Laser-Driven Magnetized Liner Inertial Fusion on OMEGA

Laser-driven magnetized liner inertial fusion (MagLIF) has been developed on the OMEGA Laser System in a joint SNL-LLE project funded by ARPA-E. MagLIF relies on compressing cylindrical, magnetized, and preheated plasma to achieve fusion with inertial confinement. The magnetic field reduces electron heat flow into the shell (liner), allowing compressional heating at implosion velocities < 200 km/s, and confines the alpha particles, replacing the radial areal density requirement for ignition with a BR requirement of 0.6 T m. Preheating to > 100 eV reduces the fuel convergence ratio required to achieve fusion temperatures to < 30. MagLIF experiments on Z have achieved temperatures of 3 keV, BR of 0.4 T m, and DD neutron yields of 10¹³. However, these are the only MagLIF experiments being carried out.
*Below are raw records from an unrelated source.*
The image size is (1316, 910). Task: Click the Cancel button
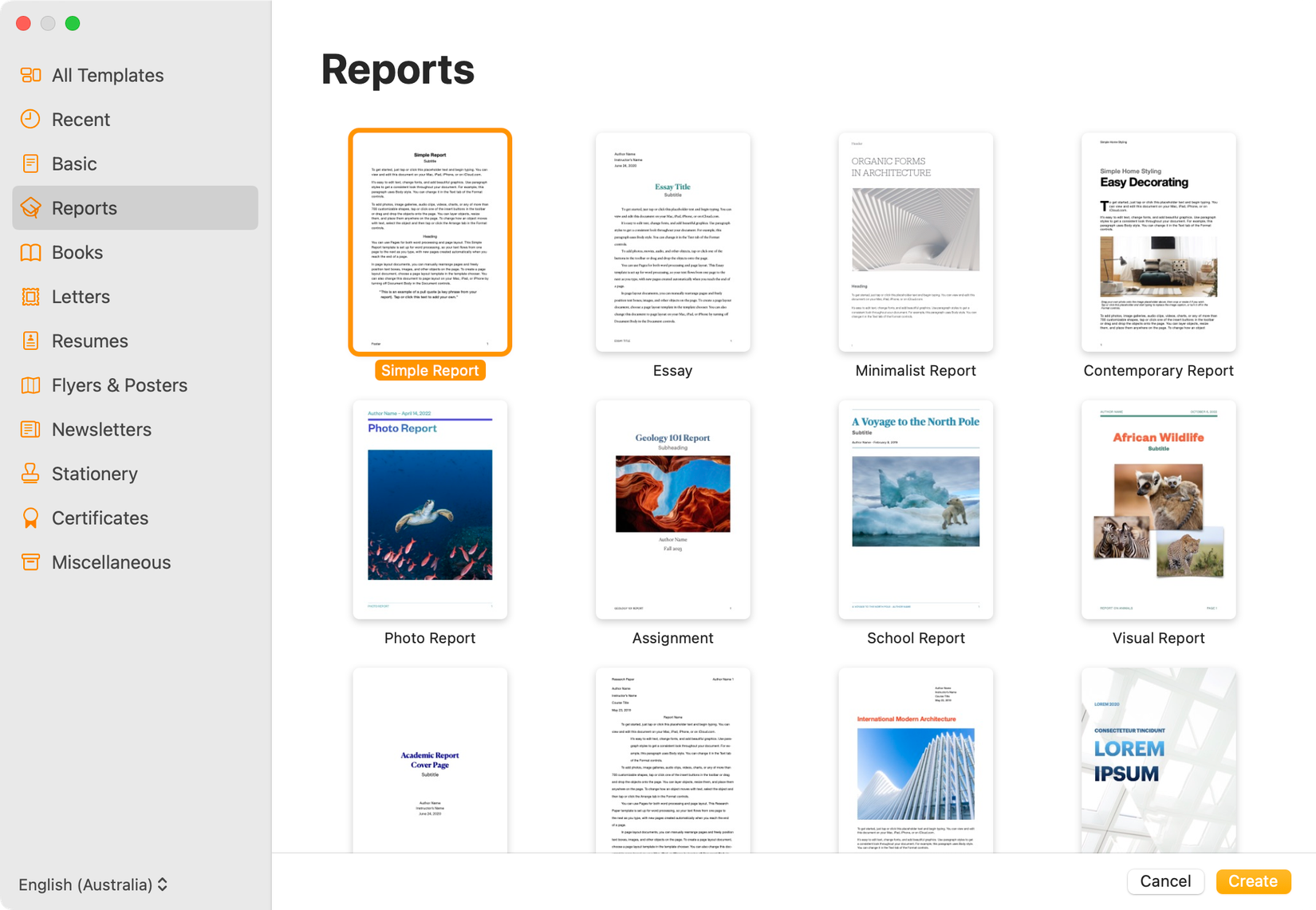[x=1165, y=881]
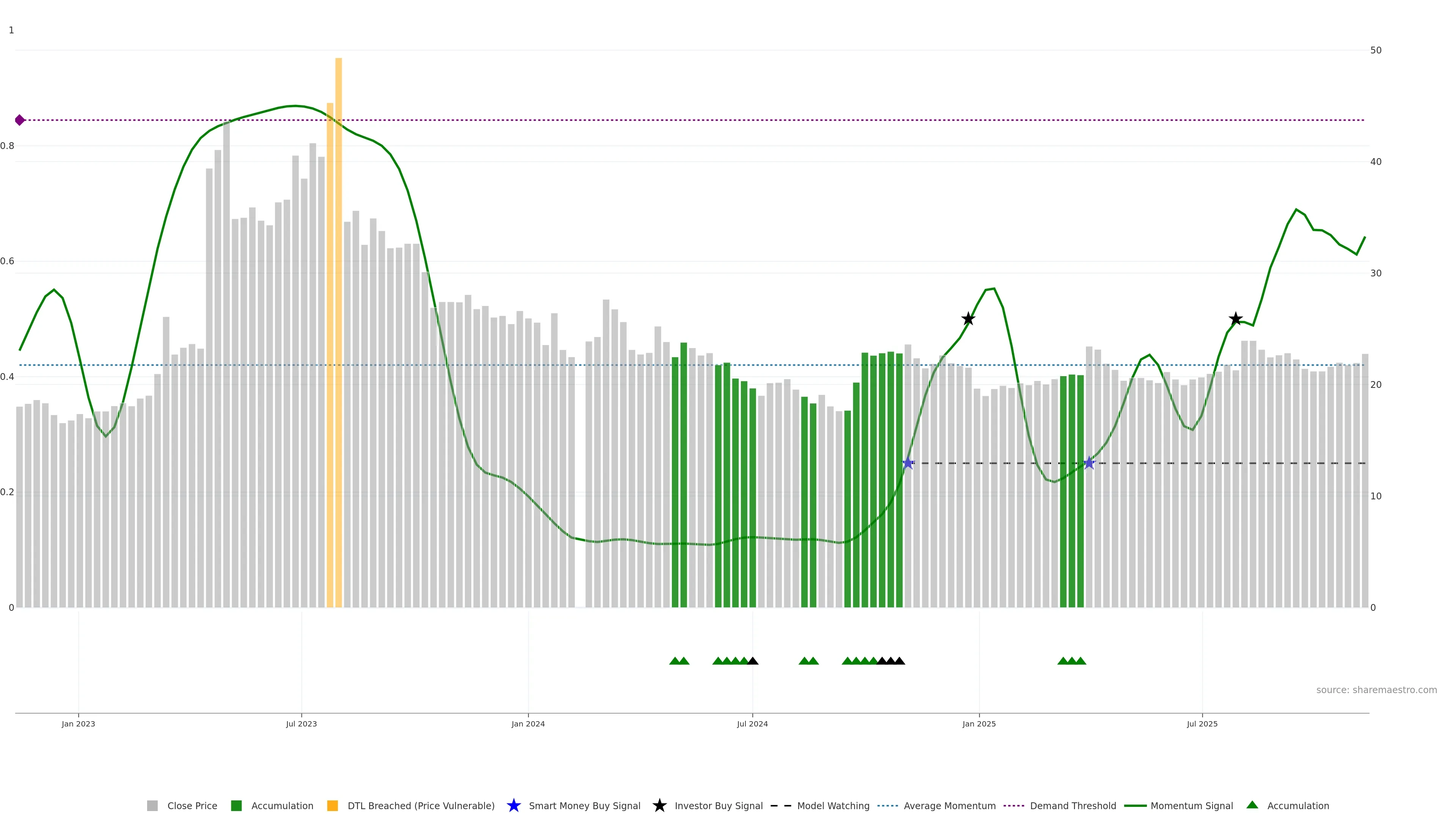
Task: Click the orange DTL Breached legend swatch
Action: pos(333,806)
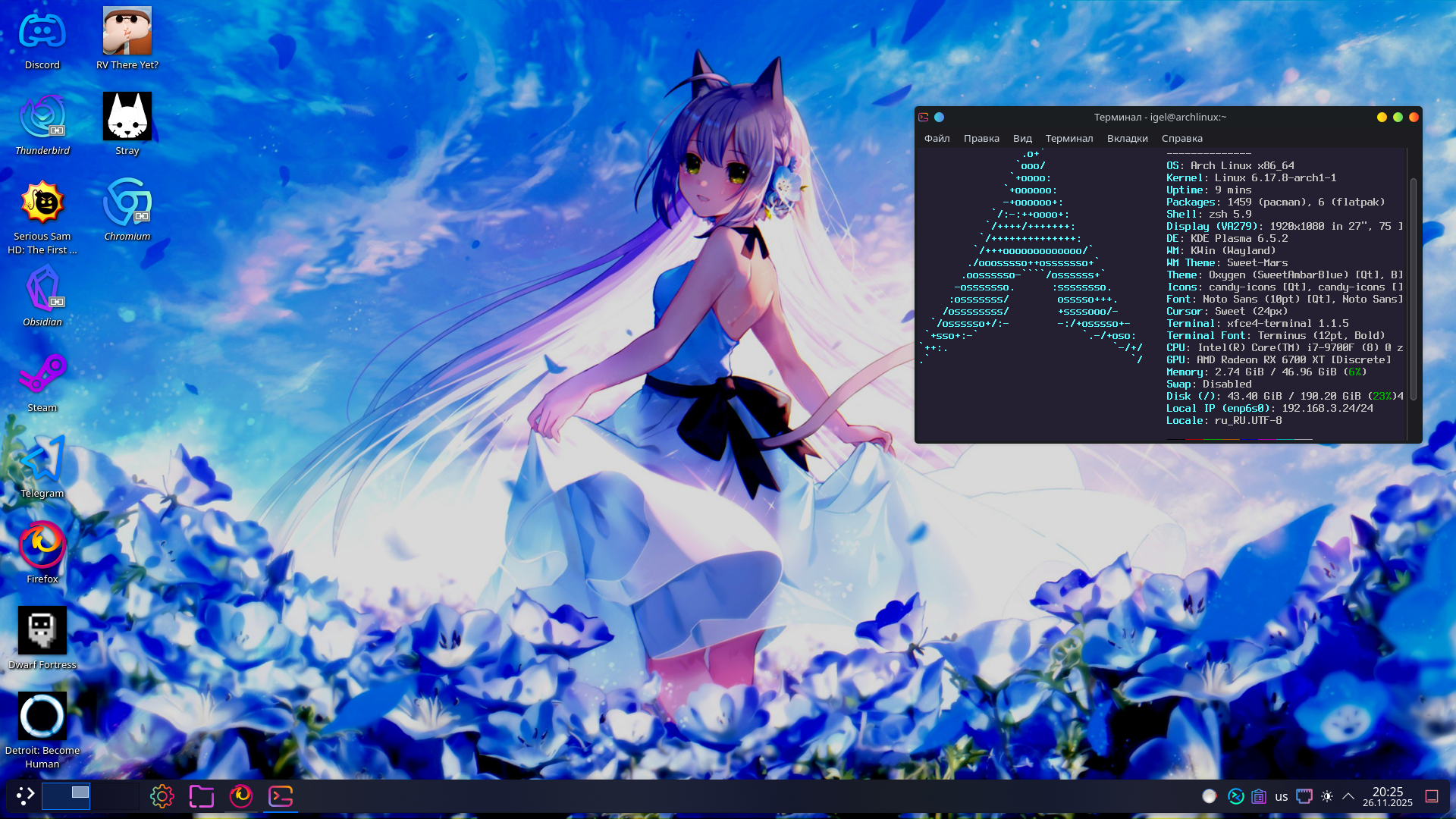Toggle the second virtual desktop in pager
The height and width of the screenshot is (819, 1456).
pos(115,796)
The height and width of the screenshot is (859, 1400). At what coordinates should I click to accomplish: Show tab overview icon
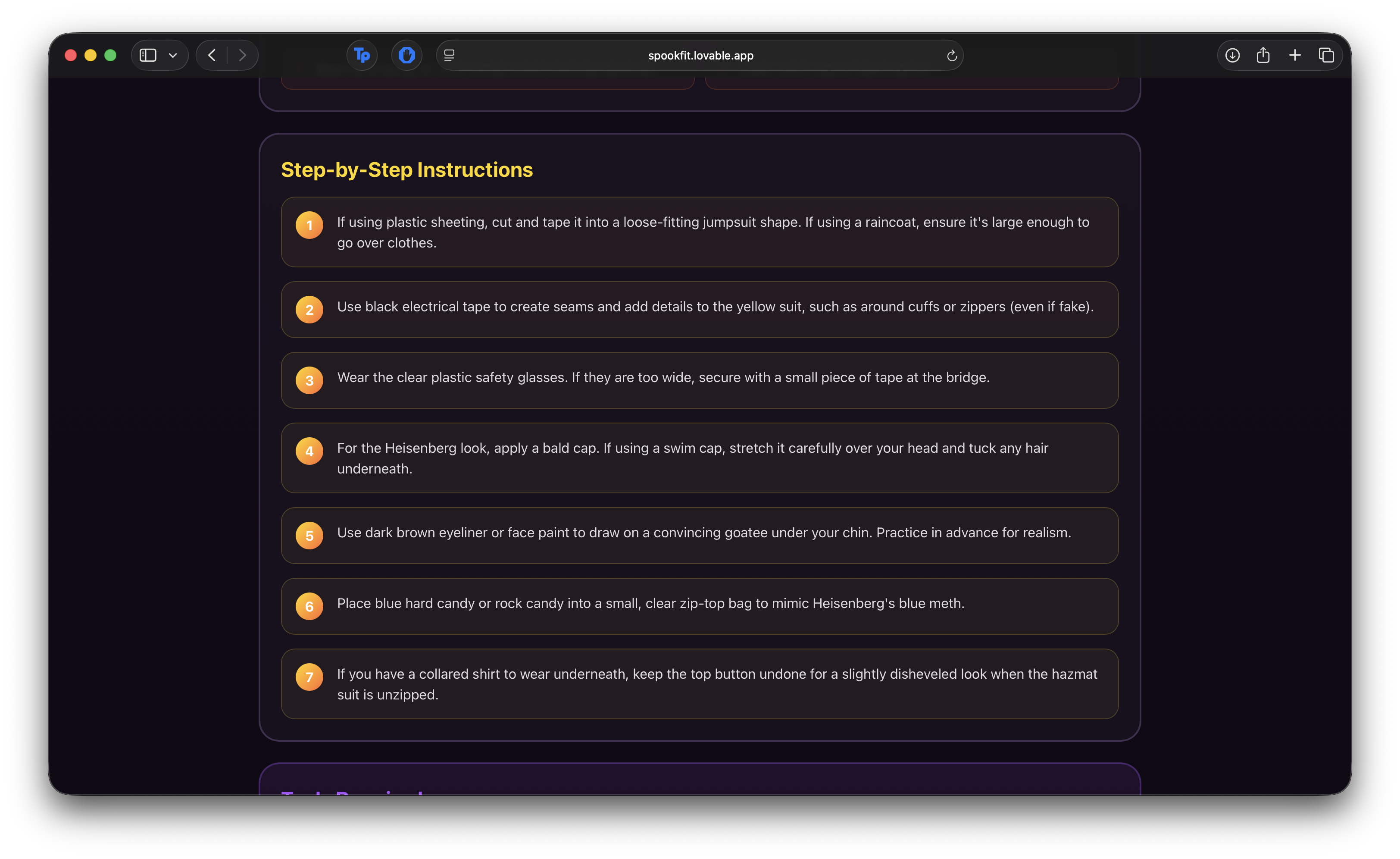tap(1326, 55)
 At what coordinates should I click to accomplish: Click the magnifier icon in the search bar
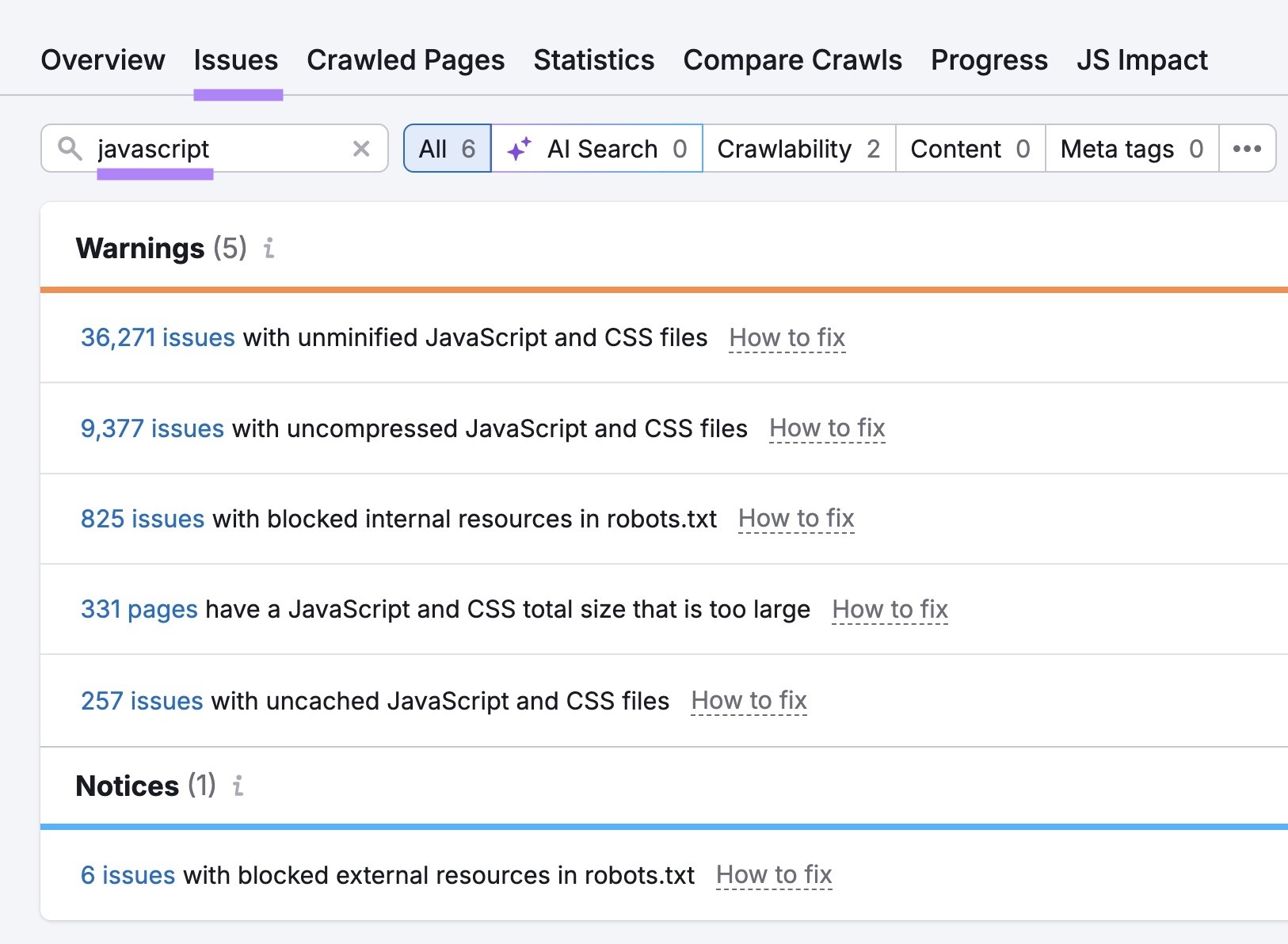pos(70,148)
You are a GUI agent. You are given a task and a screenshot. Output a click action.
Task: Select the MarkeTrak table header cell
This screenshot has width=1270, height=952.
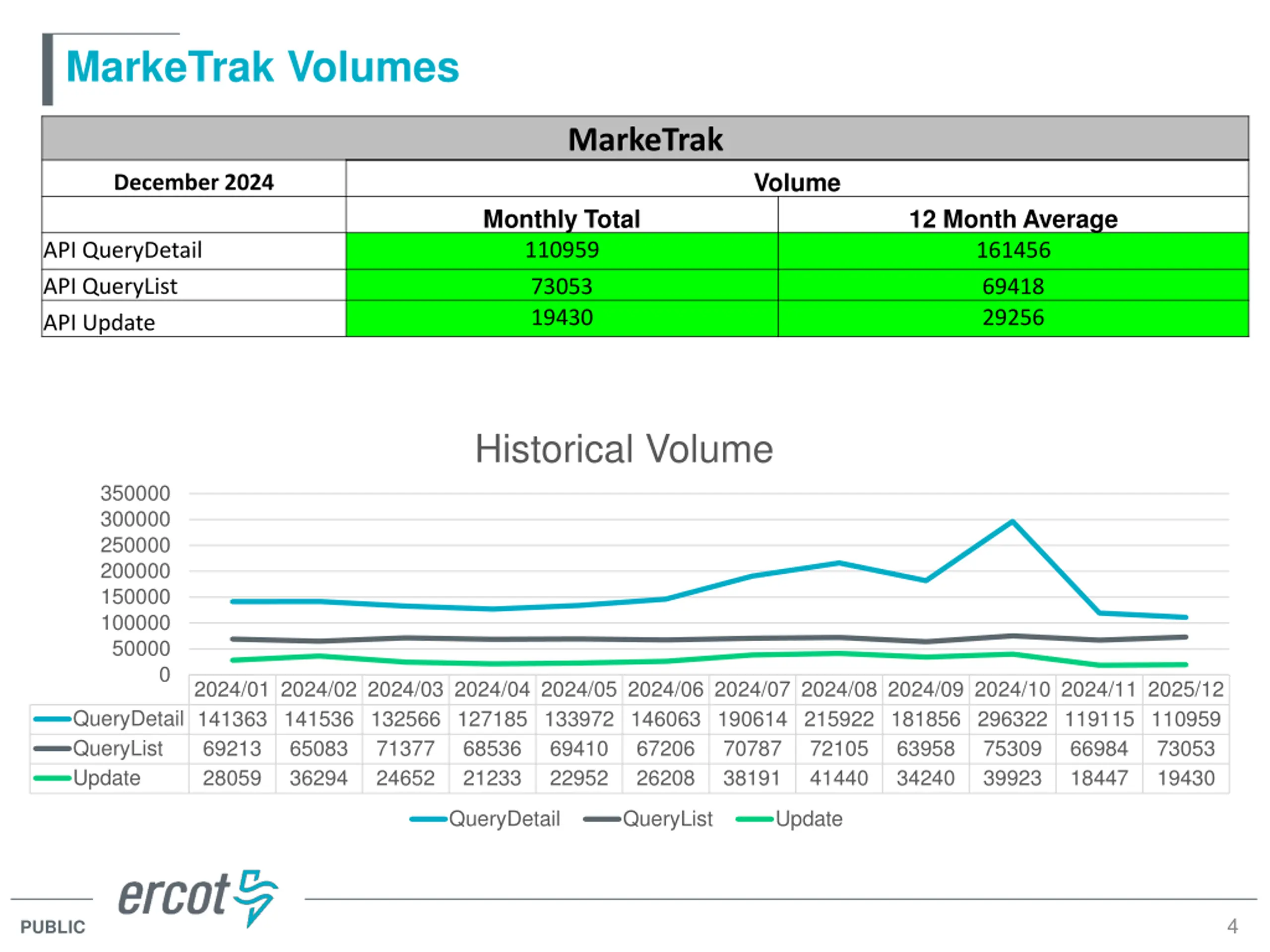[x=645, y=139]
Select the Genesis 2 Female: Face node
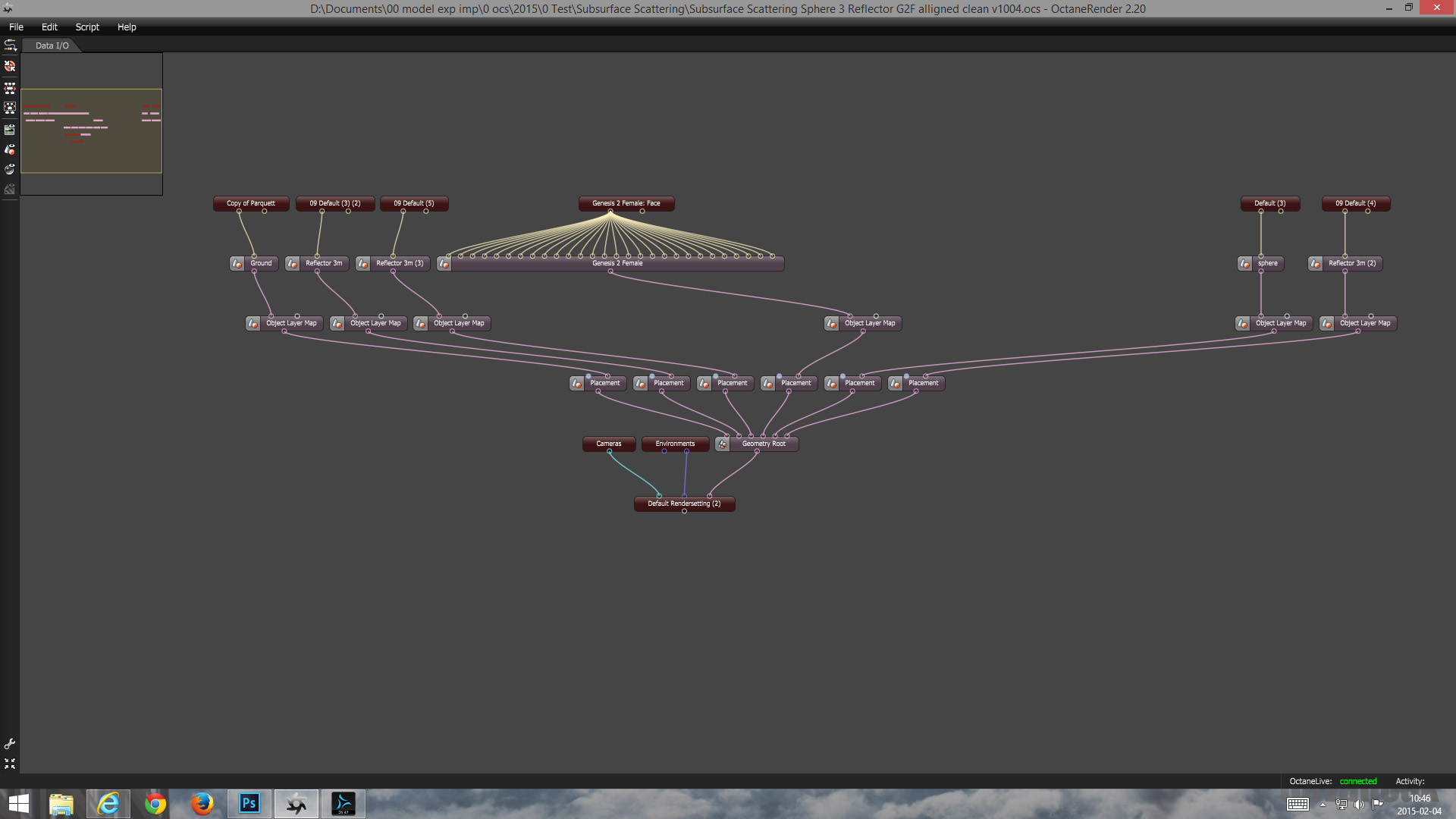This screenshot has width=1456, height=819. click(x=626, y=203)
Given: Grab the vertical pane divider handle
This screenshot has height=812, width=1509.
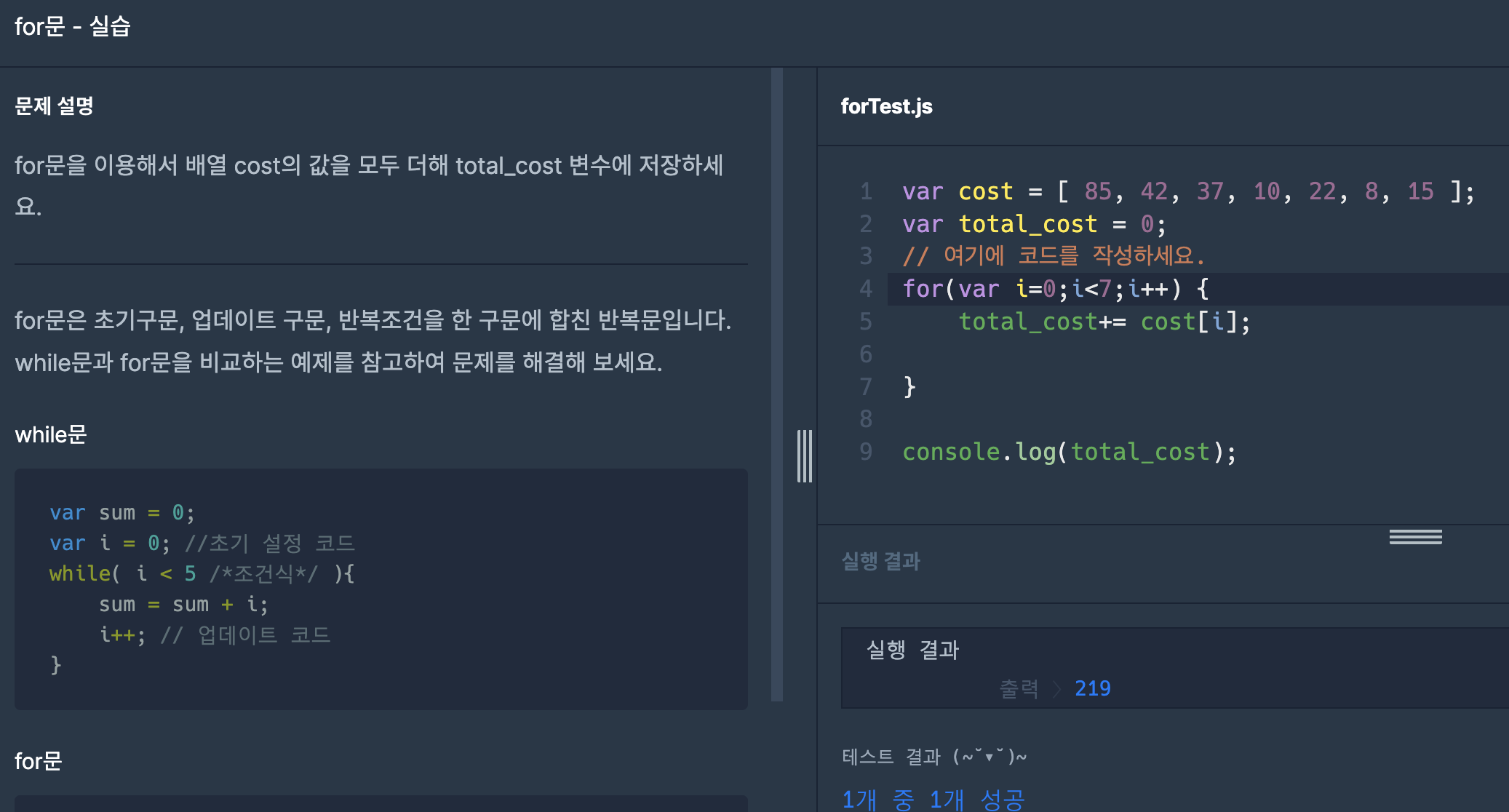Looking at the screenshot, I should (804, 456).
Laser-driven MagLIF on OMEGA is providing the first experimental data on scaling, with 1000× less drive energy and targets 10× smaller in linear dimensions. OMEGA also allows more shots than Z with better diagnostic access and a greater dynamic range. OMEGA targets are 0.6-mm-outer-diam, 20-μm-thick, D₂-filled plastic cylinders. MIFEDS (magneto-inertial fusion electrical discharge system) provides an axial magnetic field up to 28 T (the highest to date). A single OMEGA beam preheats the D₂ up to 200 eV, and then 40 OMEGA beams delivering 14 kJ compress the target. A full overview of the project will be given, from the initial point design process, preheat experiments, compression optimization experiments, up to the most recent fully integrated experiments.